Per accedere all’edificio sacro, è necessario percorrere un androne voltato che conduce fino alla terza campata. Questa particolare struttura è l’unica testimonianza visibile della chiesa più antica, prima che le grandi trasformazioni del XVII secolo ne stravolgessero la forma.
Sul campanile della chiesa svetta la statua raffigurante il patrono benedicente, un elemento distintivo del complesso.

L'Interno e le Sue Ricchezze Artistiche
La chiesa si sviluppa su tre navate e custodisce al suo interno dipinti di pregevole valore, attribuiti a maestri come Bernardino Campi e Gian Giacomo Barbelli.
L’interno presenta un ampio presbiterio con un affresco sulla volta raffigurante San Colombano in ginocchio di fronte alla Trinità, attribuito alla scuola del Tiepolo. Questa opera aggiunge un tocco di grande valore artistico all'ambiente sacro.

San Casciano in Val di Pesa - Chiesa di San Colombano in Collina
Le Cappelle Laterali
Le navate della chiesa ospitano diverse cappelle laterali, ognuna con la propria storia e le proprie opere d'arte:
- In capo alla navata di destra è situata la cappella della Madonna del Rosario, con una pala d’altare raffigurante la Madonna seduta in trono, affiancata da un angelo che le porge un vassoio con la corona del Rosario. Questa cappella votiva fu eretta dopo la pestilenza manzoniana del 1630.
- Segue, a lato, la cappella di San Giuseppe.
- La cappella di Sant’Antonio da Padova fu costruita tra il 1816 e il 1817.
- Il 22 novembre 1912 fu inaugurata la grotta di Lourdes, opera realizzata da Ravasio Guelfo di Bergamo.
- In capo alla navata sinistra si trova un grande Crocifisso.
- Segue la cappella dell’Addolorata, eretta nel 1920. Alle sue pareti si ammirano pitture di Degiorgi del 1907, mentre sotto la mensa dell’altare è collocata la statua del Cristo deposto dalla Croce.

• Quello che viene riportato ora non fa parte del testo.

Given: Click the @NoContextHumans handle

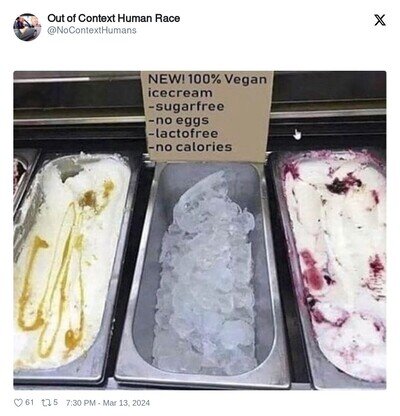Looking at the screenshot, I should 92,30.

Il Culto di San Sereno e le Reliquie
Il culto per San Sereno, molto caro agli abitanti di Biandrate, ha origine nel XIV secolo con il ritrovamento del corpo del santo e il suo trasporto nella chiesa di San Colombano. Già negli statuti di Biandrate, risalenti al 1395, erano autorizzati giochi in occasione della festa di San Sereno, facendo supporre l'esistenza di una cappella in suo onore dal XIV secolo.
Nel XVII secolo, il culto di San Sereno fu rinnovato con nuovo fervore, anche grazie alla particolare devozione di Don Alfonso de Idiaquez, conte di Biandrate. Nel 1610 avvenne la prima ricognizione ufficiale del corpo del Santo, e nel 1630, in seguito al dilagare della peste, i Biandratesi fecero voto di solenni cerimonie e riconoscimenti in caso di salvezza. Questa promessa si concretizzò, e il culto di San Sereno si diffuse anche nei vicini villaggi.

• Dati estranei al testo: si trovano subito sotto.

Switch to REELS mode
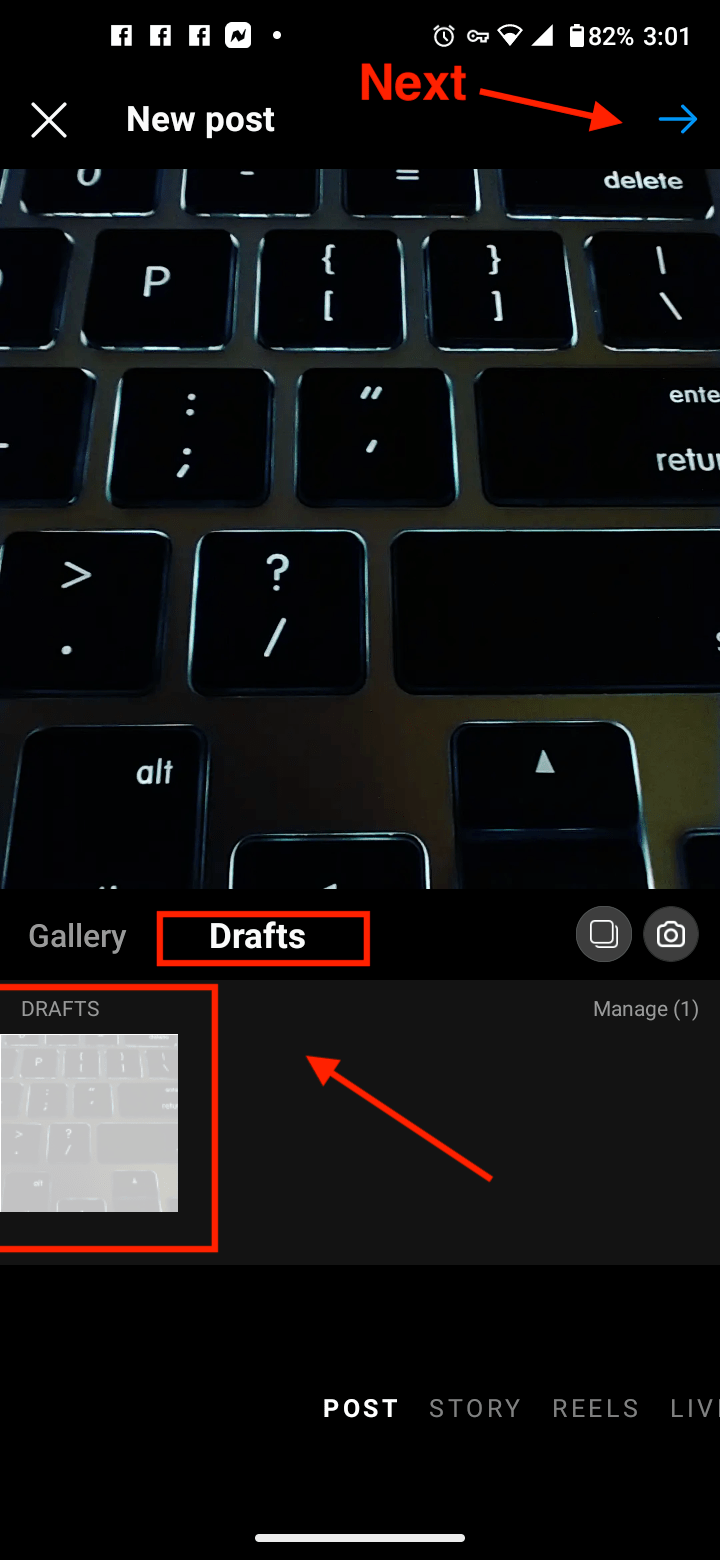This screenshot has height=1560, width=720. [x=595, y=1408]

La cappella dedicata a San Sereno venne trasformata e abbellita, e un nuovo ciclo di affreschi seicenteschi, che rappresentano la vita del santo, decora il tiburio ottagonale. Nel 1678, le ossa del Santo furono prelevate per essere riposte nella nuova urna artistica voluta da Antonio Silva, Conte di Biandrate.

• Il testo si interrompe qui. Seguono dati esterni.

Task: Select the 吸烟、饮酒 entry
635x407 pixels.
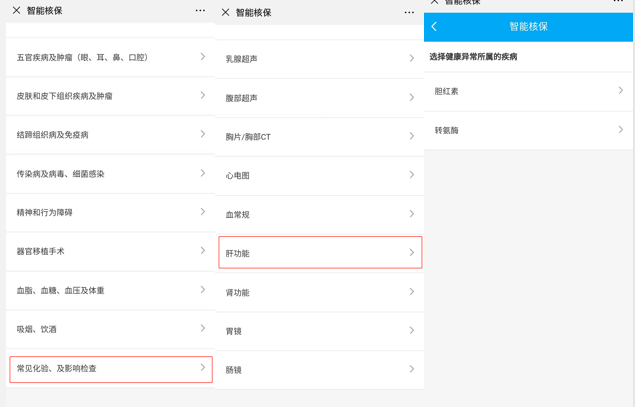Action: point(110,329)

Tra le opere significative compiute dal prevosto Luigi Gallotta, si annovera il grandioso reliquiario di San Colombano, portato a termine nel 1852. Questo fu realizzato quando il prevosto ebbe la certezza di possedere l’insigne reliquia di una vertebra e di una costola del Santo, ricevuta da Sant’Antonio Maria Gianelli, Vescovo di Bobbio.